Polizei fasste Betrüger: 700.000 Euro Schaden

Bild: Fotolia/Symbolbild
Die Polizei hat einem mutmaßlichen Betrüger das Handwerk gelegt. Dem 44-Jährigen wird vorgeworfen, mehrere Scheinfirmen in der Reinigungs- und Baubranche angemeldet zu haben. Der Schaden beläuft sich auf 700.000 Euro.
Donaustädter Polizisten wurden dank eines Hinweises auf den 44-Jährigen aufmerksam. Er soll im Laufe der Jahre mehrere Scheinfirmen angemeldet haben.
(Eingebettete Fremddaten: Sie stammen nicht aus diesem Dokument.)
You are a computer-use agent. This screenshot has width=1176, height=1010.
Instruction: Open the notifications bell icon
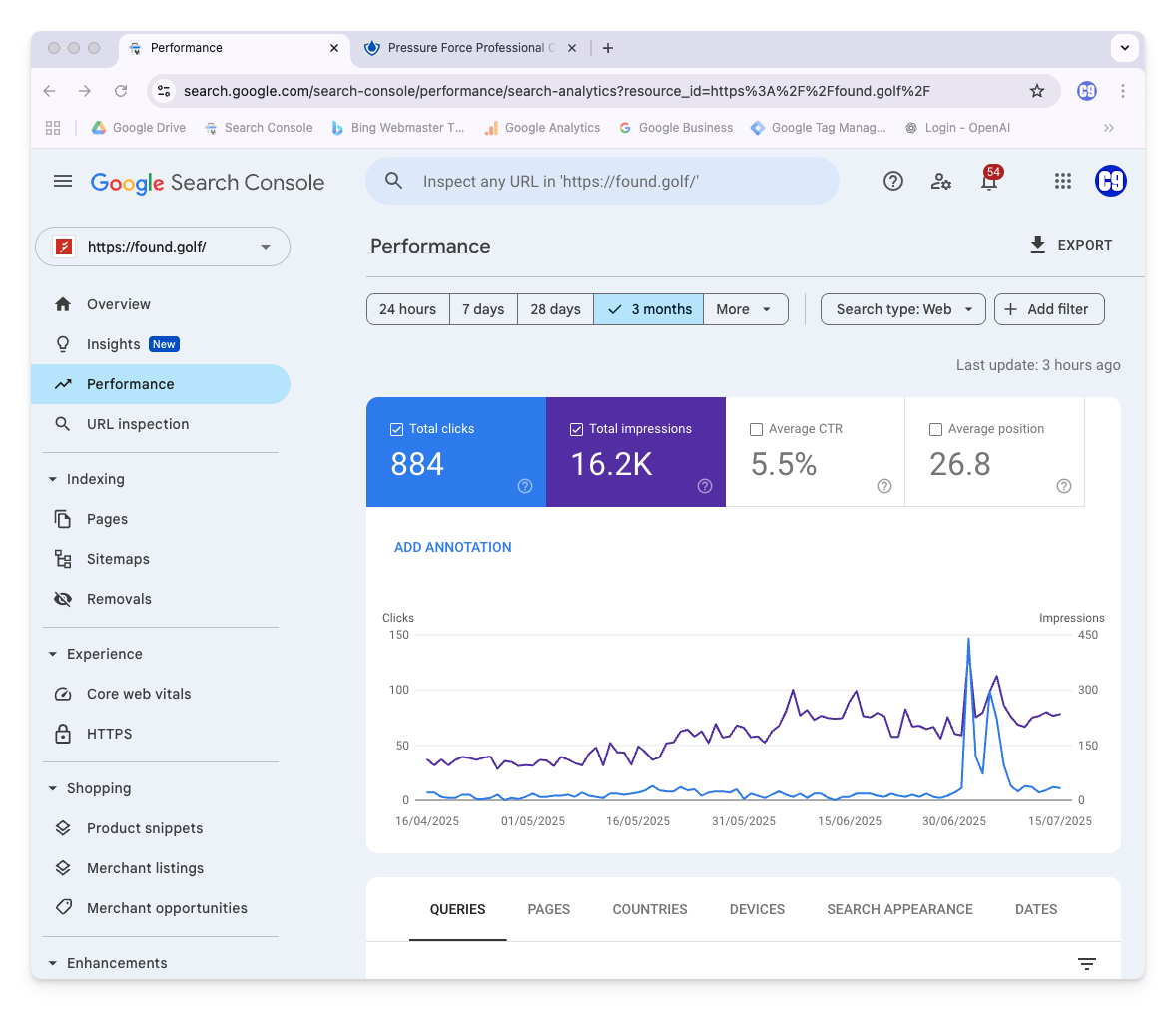[989, 182]
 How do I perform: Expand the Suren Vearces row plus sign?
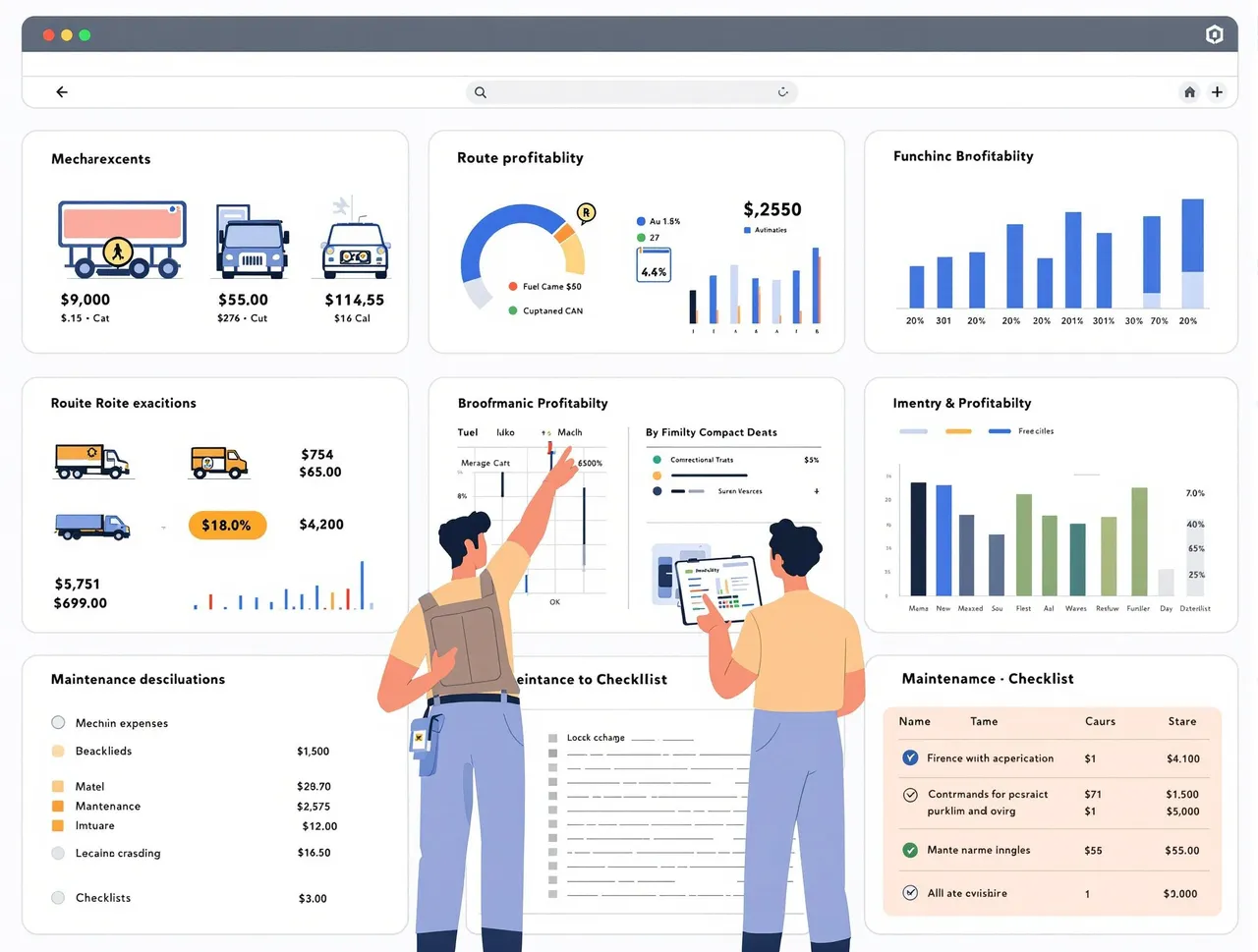coord(816,491)
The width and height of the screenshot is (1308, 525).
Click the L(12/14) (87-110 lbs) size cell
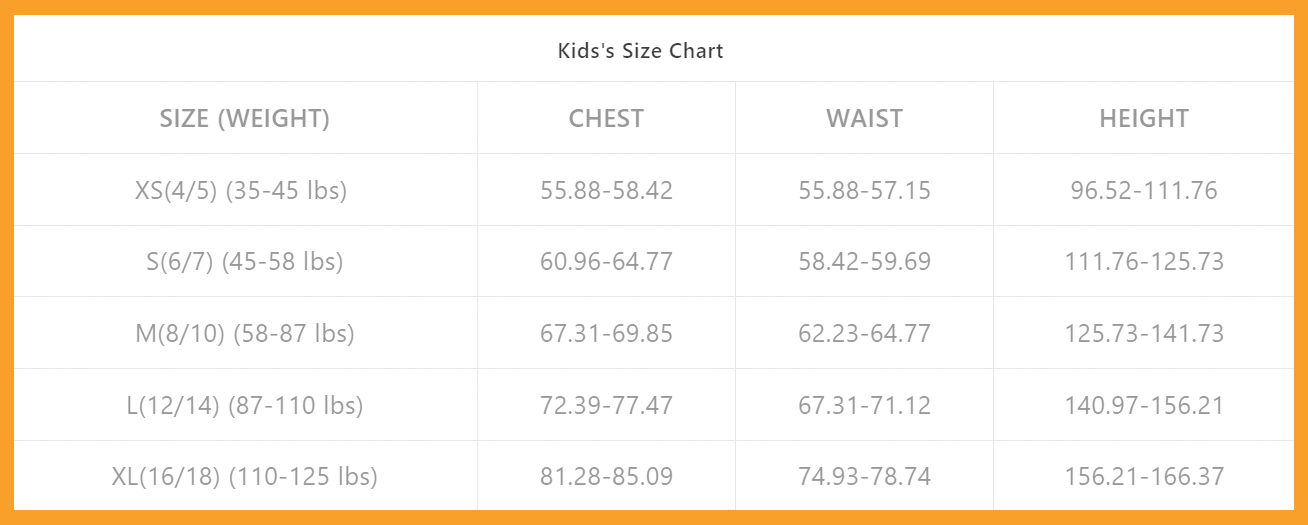point(245,405)
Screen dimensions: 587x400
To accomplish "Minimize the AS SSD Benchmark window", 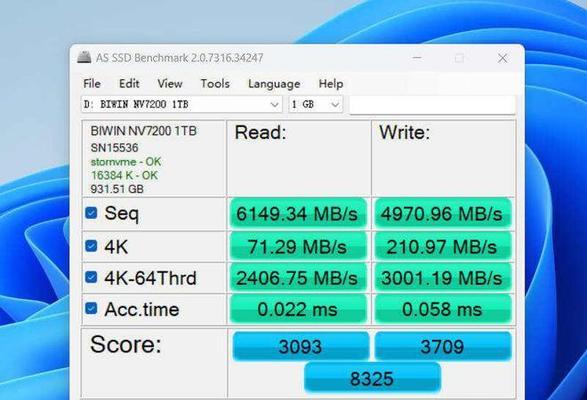I will pos(417,58).
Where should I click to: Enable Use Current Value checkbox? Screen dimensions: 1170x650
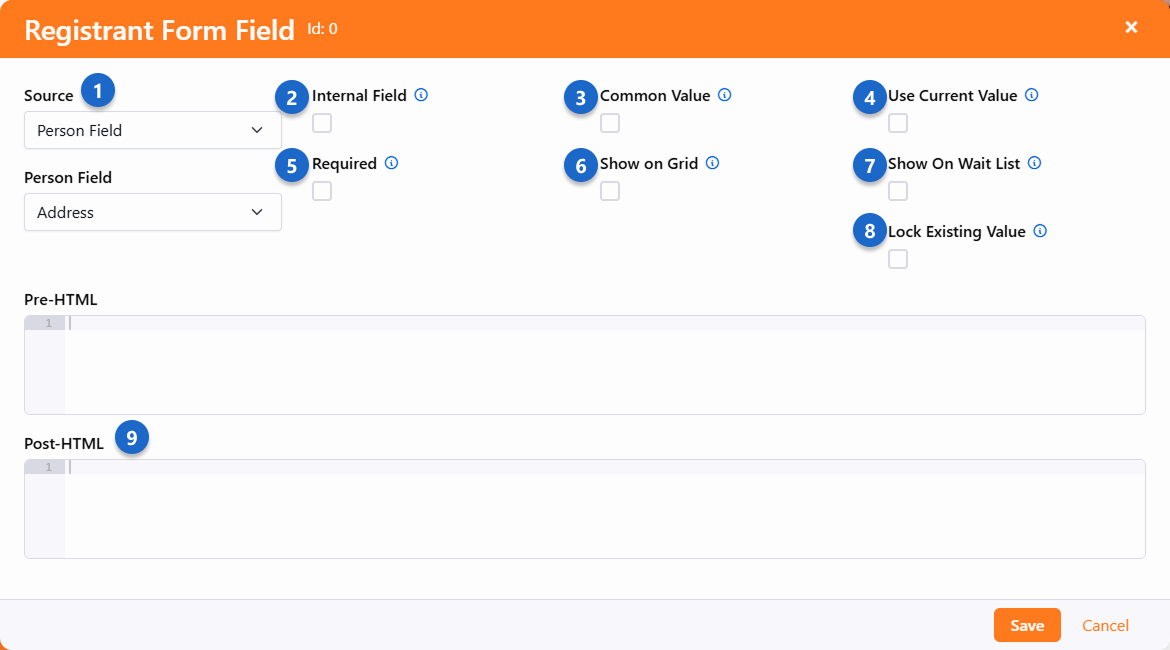(898, 123)
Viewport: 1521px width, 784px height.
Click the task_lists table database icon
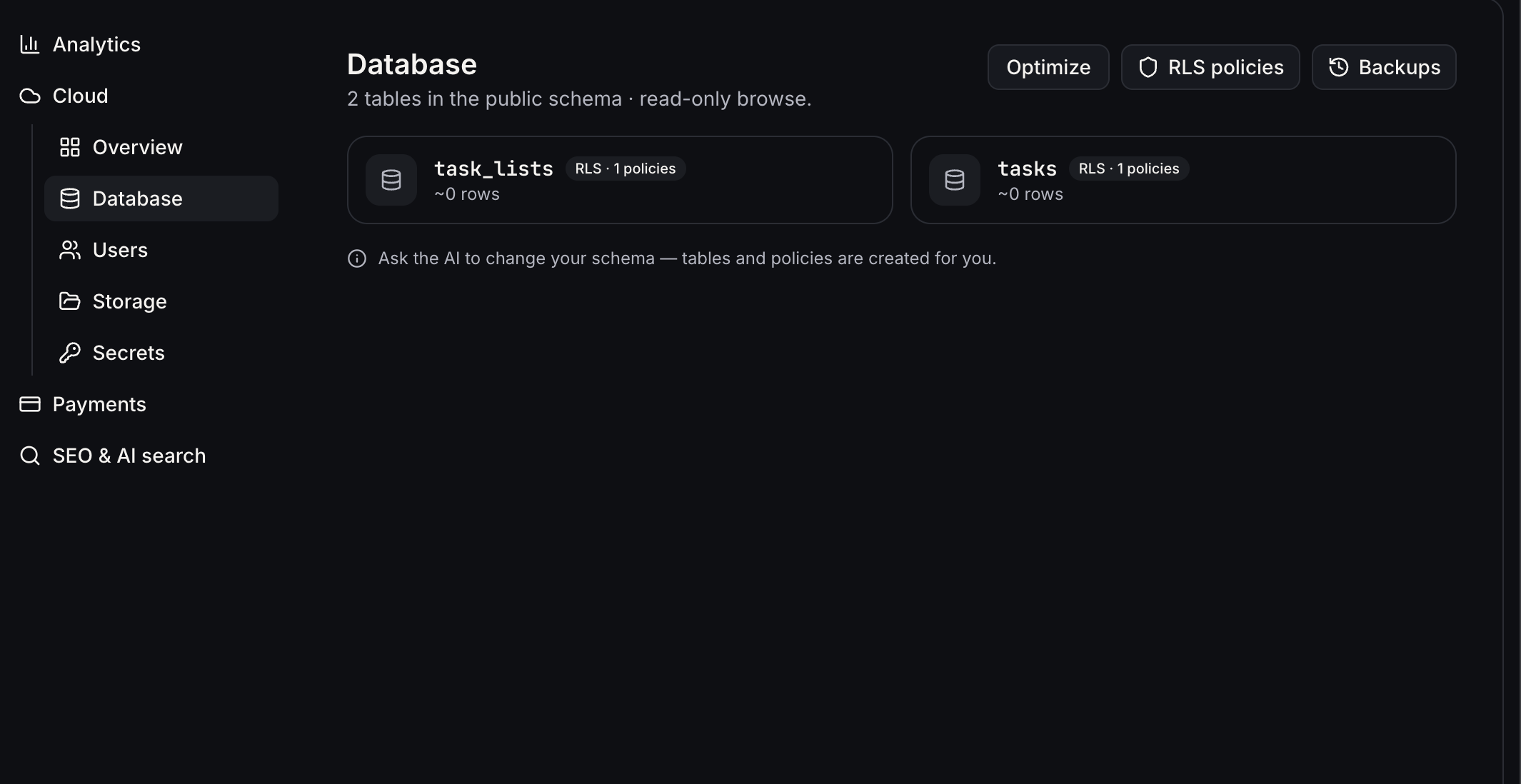[x=391, y=180]
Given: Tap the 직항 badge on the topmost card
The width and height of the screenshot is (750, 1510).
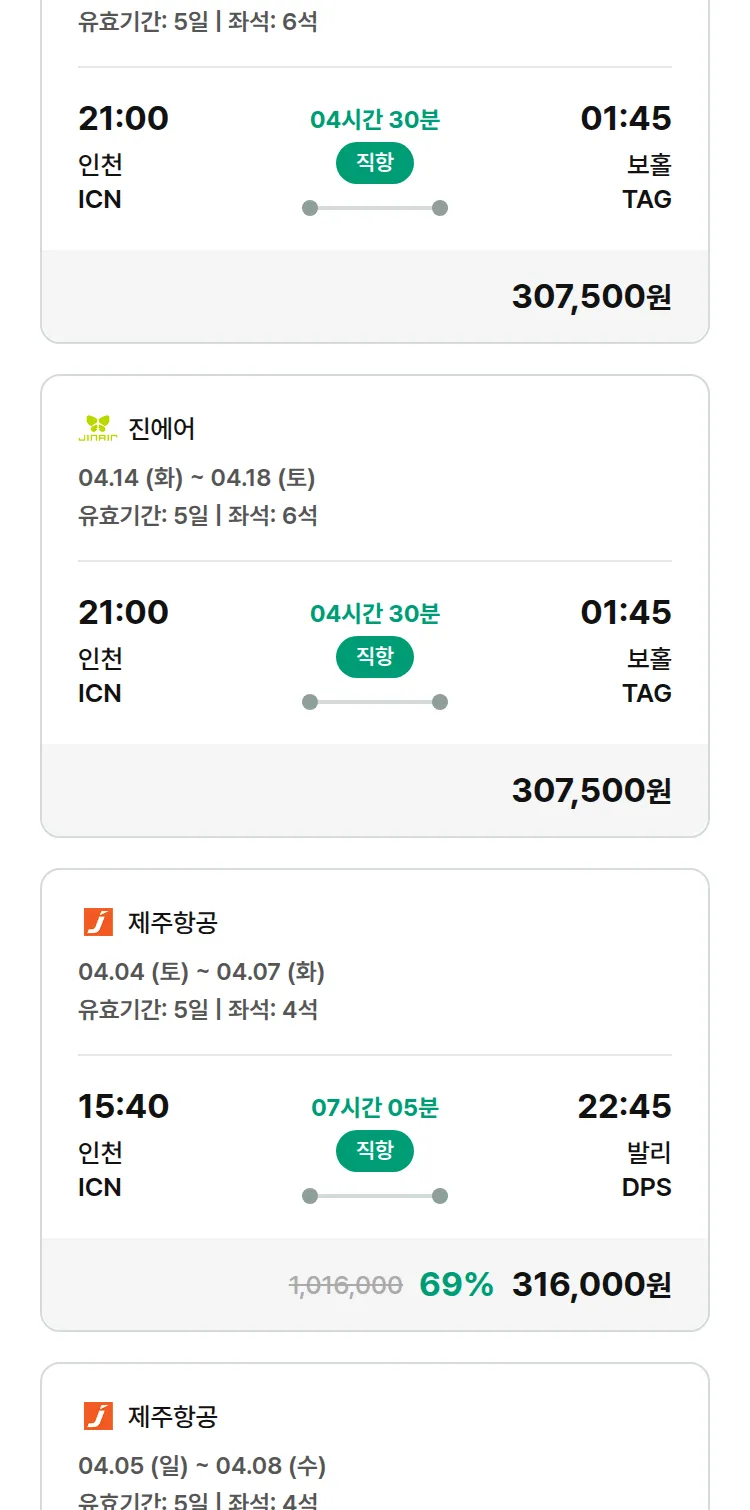Looking at the screenshot, I should tap(375, 163).
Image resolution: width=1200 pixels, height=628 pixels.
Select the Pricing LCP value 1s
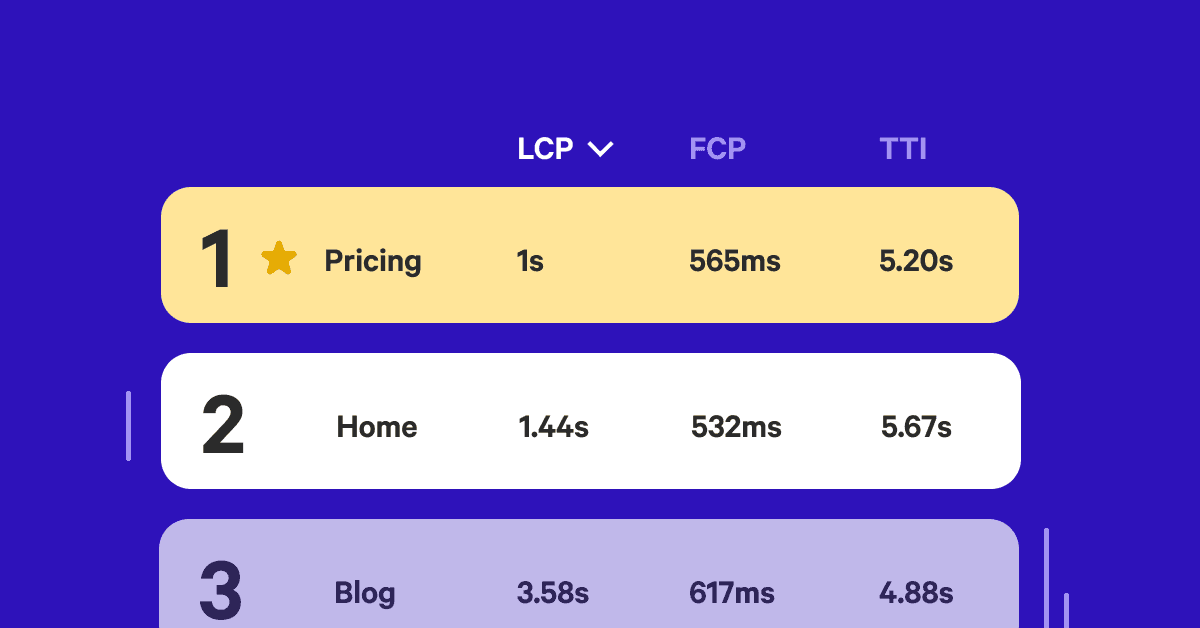[x=530, y=261]
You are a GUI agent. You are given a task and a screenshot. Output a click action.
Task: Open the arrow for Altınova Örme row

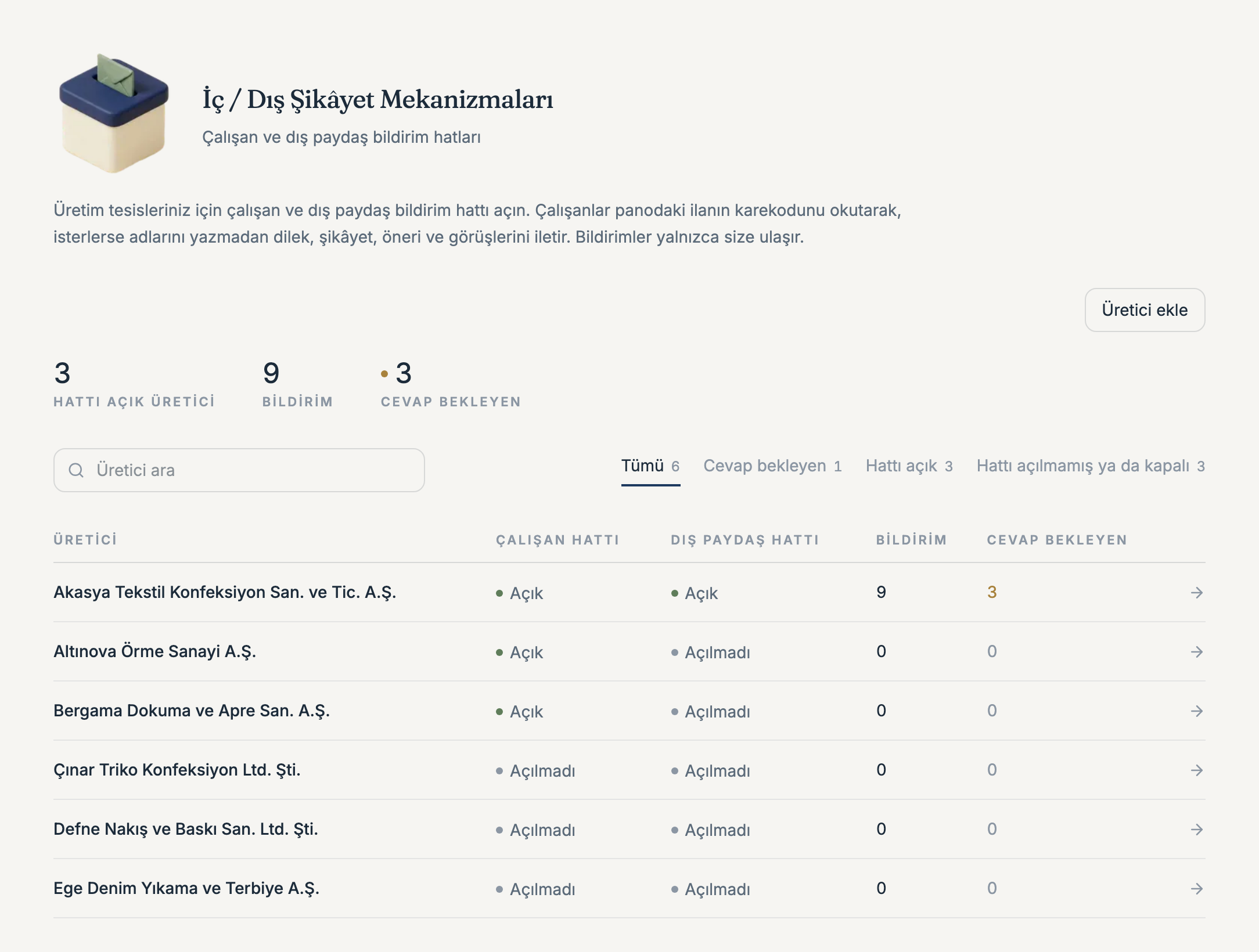point(1196,652)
Er ließ ausländische Staatsbürger als Firmeninhaber eintragen und kaufte Arbeitsgeräte und Fahrzeuge unter falschem Namen, zahlte jedoch nie.
Wenn eine Firma in Konkurs ging, verließ der Firmenverantwortliche das Bundesgebiet und der Verdächtige meldete die nächste Scheinfirma an.

Im Zuge von fünf Hausdurchsuchungen nahmen Polizisten den Hauptverdächtigen und einen mutmaßlichen Mittäter fest, eine Mittäterin wurde auf freiem Fuß angezeigt. Elf betrügerisch erlangte Fahrzeuge, sowie zahlreiche Aktenordner und Unterlagen von Scheinfirmen wurden sichergestellt.